COUR ADMINISTRATIVE D'APPEL DE LYON — Décision N° CAA69-25LY03134

mercredi 28 janvier 2026

JuridictionCOUR ADMINISTRATIVE D'APPEL DE LYON
SectionCOUR ADMINISTRATIVE D'APPEL DE LYON
N° DossierCAA69-25LY03134
TypeOrdonnance
Recoursexcès de pouvoir
PublicationD
FormationJuge des référés
Avocat requérantBLANC

Texte intégral

Vu la procédure suivante :


Procédure contentieuse antérieure


M. D... F... a demandé au tribunal administratif de Grenoble d’annuler les décisions du 7 mai 2025 par lesquelles la préfète de la Haute-Savoie a refusé le renouvellement du titre de séjour qui lui avait été délivré et l’a obligé à quitter le territoire français dans un délai de trente jours ; d’enjoindre à cette autorité de procéder à un nouvel examen de son dossier et de lui délivrer, dans l’attente, un récépissé ; de mettre à la charge de l’État une somme de 1 500 euros en application de l’article L. 761-1 du code de justice administrative.

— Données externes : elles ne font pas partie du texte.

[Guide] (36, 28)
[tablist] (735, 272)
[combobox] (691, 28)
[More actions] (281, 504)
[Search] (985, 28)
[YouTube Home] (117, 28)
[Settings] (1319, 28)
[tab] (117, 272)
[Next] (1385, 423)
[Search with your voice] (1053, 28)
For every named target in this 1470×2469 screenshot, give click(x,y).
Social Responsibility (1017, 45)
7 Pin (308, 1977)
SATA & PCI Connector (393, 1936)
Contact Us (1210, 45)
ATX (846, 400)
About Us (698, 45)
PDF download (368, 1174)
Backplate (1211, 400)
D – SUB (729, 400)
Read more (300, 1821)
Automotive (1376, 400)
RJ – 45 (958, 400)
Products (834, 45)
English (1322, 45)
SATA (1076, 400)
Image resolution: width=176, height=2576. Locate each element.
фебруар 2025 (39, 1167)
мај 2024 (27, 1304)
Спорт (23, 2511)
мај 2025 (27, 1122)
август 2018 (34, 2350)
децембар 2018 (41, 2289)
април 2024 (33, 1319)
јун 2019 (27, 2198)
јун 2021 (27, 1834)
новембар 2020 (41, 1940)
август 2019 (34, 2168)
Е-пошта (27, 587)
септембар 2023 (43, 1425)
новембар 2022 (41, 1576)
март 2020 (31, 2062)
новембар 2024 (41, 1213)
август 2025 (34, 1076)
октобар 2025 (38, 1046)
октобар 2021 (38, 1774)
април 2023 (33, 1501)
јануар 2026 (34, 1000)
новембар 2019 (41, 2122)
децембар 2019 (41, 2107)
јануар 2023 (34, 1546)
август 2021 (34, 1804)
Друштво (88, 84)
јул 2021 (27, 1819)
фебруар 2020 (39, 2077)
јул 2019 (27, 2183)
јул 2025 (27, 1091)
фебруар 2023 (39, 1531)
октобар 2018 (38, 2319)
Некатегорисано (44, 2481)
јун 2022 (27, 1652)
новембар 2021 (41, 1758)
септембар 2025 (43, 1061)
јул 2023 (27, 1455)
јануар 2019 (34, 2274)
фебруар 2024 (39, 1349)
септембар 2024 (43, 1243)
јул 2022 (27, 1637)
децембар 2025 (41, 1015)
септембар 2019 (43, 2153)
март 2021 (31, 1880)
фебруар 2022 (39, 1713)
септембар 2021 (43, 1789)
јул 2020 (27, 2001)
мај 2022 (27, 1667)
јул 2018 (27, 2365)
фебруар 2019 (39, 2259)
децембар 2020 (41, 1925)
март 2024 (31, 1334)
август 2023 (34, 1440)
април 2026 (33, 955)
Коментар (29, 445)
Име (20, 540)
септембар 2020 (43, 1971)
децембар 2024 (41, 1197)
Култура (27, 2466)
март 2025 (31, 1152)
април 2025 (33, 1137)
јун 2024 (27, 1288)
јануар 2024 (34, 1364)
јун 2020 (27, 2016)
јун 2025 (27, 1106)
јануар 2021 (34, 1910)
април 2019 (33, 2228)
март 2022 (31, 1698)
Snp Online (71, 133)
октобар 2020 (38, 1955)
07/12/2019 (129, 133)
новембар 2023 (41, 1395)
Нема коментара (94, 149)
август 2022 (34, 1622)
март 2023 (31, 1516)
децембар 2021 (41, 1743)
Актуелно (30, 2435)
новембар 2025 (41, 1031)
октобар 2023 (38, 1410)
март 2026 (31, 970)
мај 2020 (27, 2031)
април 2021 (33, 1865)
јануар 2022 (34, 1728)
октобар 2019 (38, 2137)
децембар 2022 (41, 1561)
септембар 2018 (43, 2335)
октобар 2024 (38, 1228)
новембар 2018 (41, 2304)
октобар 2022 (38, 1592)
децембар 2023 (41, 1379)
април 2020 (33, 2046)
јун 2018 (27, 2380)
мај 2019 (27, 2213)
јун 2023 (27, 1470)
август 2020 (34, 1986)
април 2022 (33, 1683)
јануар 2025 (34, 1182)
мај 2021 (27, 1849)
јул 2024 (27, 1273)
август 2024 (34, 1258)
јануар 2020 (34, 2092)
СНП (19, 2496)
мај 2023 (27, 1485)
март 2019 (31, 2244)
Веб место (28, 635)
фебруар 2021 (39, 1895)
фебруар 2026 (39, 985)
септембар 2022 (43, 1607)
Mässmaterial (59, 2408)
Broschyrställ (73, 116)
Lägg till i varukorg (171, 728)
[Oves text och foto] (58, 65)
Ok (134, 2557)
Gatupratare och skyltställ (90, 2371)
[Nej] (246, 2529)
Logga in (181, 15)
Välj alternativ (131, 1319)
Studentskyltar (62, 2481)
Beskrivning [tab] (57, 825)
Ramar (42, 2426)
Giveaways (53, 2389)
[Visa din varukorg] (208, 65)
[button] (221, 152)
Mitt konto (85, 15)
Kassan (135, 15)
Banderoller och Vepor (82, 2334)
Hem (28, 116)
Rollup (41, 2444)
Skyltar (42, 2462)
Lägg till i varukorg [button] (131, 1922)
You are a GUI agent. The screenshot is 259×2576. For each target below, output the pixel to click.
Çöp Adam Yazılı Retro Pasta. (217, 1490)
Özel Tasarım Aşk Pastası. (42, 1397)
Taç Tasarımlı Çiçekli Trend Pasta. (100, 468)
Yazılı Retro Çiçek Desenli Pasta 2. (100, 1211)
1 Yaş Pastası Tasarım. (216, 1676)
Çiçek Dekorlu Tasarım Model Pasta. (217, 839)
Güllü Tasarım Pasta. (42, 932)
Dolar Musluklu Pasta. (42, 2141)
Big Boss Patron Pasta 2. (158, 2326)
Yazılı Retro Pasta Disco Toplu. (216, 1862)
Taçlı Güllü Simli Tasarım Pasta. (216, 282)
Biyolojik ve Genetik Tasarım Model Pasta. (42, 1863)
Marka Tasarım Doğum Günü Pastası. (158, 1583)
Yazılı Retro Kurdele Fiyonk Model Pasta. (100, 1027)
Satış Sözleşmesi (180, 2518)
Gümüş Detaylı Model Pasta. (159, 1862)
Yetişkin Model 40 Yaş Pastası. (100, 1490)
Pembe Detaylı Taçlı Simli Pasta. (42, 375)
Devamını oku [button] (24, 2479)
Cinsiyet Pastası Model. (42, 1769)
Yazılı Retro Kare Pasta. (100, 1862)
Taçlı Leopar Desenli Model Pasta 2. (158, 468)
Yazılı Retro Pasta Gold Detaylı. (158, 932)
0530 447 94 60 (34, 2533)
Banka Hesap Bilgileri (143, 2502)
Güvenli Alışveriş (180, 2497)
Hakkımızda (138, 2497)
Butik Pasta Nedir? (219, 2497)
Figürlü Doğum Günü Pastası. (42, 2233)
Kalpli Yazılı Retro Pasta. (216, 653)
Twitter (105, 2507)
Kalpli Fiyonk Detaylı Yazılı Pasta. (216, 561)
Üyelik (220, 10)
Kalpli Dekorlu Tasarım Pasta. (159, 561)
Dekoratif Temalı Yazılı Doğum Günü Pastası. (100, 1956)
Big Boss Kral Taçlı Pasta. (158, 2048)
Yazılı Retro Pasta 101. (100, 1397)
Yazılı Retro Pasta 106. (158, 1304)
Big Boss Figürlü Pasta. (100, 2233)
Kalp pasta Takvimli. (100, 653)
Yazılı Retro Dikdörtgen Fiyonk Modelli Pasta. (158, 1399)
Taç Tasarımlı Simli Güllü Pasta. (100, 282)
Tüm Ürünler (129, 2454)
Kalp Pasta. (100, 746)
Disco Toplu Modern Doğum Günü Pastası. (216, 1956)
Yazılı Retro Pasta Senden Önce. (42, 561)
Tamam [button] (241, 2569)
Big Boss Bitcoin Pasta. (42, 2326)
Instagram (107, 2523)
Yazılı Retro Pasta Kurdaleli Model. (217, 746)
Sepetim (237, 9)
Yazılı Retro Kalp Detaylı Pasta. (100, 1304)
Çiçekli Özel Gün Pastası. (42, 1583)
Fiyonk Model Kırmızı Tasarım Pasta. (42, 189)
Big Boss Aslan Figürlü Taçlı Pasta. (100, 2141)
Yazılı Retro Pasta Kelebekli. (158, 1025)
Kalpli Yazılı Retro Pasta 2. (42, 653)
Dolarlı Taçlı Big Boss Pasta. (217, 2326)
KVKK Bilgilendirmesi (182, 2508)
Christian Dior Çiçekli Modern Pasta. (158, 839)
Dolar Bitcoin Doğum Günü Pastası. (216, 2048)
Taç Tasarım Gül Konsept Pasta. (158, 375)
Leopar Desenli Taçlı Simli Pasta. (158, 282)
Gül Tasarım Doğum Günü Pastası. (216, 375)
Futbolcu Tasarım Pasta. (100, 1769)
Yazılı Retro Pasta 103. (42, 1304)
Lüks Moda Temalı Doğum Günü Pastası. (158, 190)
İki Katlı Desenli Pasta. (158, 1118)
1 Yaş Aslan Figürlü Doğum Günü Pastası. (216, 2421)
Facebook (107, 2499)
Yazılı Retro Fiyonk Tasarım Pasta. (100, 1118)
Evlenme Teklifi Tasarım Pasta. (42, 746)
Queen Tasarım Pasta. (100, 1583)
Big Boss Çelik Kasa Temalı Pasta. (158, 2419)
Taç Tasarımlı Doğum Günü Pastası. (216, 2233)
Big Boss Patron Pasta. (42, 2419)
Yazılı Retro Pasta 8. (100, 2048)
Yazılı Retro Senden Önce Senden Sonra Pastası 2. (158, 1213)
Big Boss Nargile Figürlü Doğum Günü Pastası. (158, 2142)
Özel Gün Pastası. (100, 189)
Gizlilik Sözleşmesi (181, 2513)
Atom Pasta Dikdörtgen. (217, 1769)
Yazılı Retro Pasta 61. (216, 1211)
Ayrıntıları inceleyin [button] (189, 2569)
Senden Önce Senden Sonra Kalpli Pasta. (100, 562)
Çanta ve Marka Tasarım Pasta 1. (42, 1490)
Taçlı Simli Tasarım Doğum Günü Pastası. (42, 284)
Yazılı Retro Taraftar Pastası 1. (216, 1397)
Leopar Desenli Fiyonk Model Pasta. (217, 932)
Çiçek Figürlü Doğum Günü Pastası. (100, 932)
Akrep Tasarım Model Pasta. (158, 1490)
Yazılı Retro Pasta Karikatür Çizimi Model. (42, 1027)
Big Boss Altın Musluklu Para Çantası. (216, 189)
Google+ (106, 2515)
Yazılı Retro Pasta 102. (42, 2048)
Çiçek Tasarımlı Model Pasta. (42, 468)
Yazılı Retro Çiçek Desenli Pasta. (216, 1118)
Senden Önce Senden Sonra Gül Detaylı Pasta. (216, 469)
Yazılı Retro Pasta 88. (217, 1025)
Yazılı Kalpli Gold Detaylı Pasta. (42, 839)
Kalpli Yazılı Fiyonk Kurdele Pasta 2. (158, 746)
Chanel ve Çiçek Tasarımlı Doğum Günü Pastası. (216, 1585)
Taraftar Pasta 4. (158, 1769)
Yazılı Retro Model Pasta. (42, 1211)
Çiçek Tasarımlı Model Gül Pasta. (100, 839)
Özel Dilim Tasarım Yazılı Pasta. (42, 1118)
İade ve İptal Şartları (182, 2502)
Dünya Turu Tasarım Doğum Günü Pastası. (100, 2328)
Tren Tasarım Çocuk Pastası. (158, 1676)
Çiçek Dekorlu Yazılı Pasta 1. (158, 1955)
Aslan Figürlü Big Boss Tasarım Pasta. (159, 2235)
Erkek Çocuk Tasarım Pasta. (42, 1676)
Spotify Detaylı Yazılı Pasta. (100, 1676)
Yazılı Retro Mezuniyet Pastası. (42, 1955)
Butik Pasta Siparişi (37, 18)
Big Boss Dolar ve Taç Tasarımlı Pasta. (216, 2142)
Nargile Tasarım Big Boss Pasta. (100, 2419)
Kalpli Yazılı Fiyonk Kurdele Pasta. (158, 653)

Par un jugement n° 2506110 du 13 novembre 2025, le tribunal administratif de Grenoble a annulé les décisions du 7 mai 2025 par lesquelles la préfète de la Haute-Savoie a refusé le renouvellement du titre de séjour délivré à M. F... et l’a obligé à quitter le territoire français dans un délai de trente jours; a enjoint à la préfète de la Haute-Savoie de réexaminer la situation de M. F... et de statuer de nouveau sur son droit au séjour dans un délai de deux mois suivant la notification du jugement et, durant ce réexamen, de lui délivrer un document provisoire de séjour lui ouvrant les mêmes droits que ceux du titre de séjour sollicité dans un délai de huit jours à compter de la même date ; a mis à la charge de l’Etat une somme de 1 000 euros en application des articles L. 761-1 du code de justice administrative et 37 de la loi du 10 juillet 1991 relative à l’aide juridique, à verser au conseil de M. F..., sous réserve qu’elle renonce à percevoir la somme correspondant à la part contributive de l’Etat à l’aide juridictionnelle.

Procédure devant la cour

Par une requête enregistrée le 8 décembre 2025 sous le n° 25LY03134, la préfète de la Haute-Savoie demande à la cour d’ordonner le sursis à exécution du jugement n° 2506110 du 13 novembre 2025 du tribunal administratif de Grenoble.

Elle soutient que :
- sa requête tendant à l’annulation du jugement litigieux comporte des moyens sérieux ; en effet, M. F... ne dispose pas d’un droit au séjour sur le fondement des articles L. 233-1, L. 233-2 et R. 233-9 du code de l’entrée et du séjour des étrangers et du droit d’asile ; il peut faire l’objet d’une mesure d’éloignement sur le fondement des dispositions du 1° de l’ article L. 251-1 du code de l’entrée et du séjour des étrangers et du droit d’asile, ainsi que du 2° du même article, eu égard notamment aux violences commises sur son épouse pour lesquelles il a été condamné ;
- l’exécution du jugement risque d’entraîner des conséquences difficilement réparables.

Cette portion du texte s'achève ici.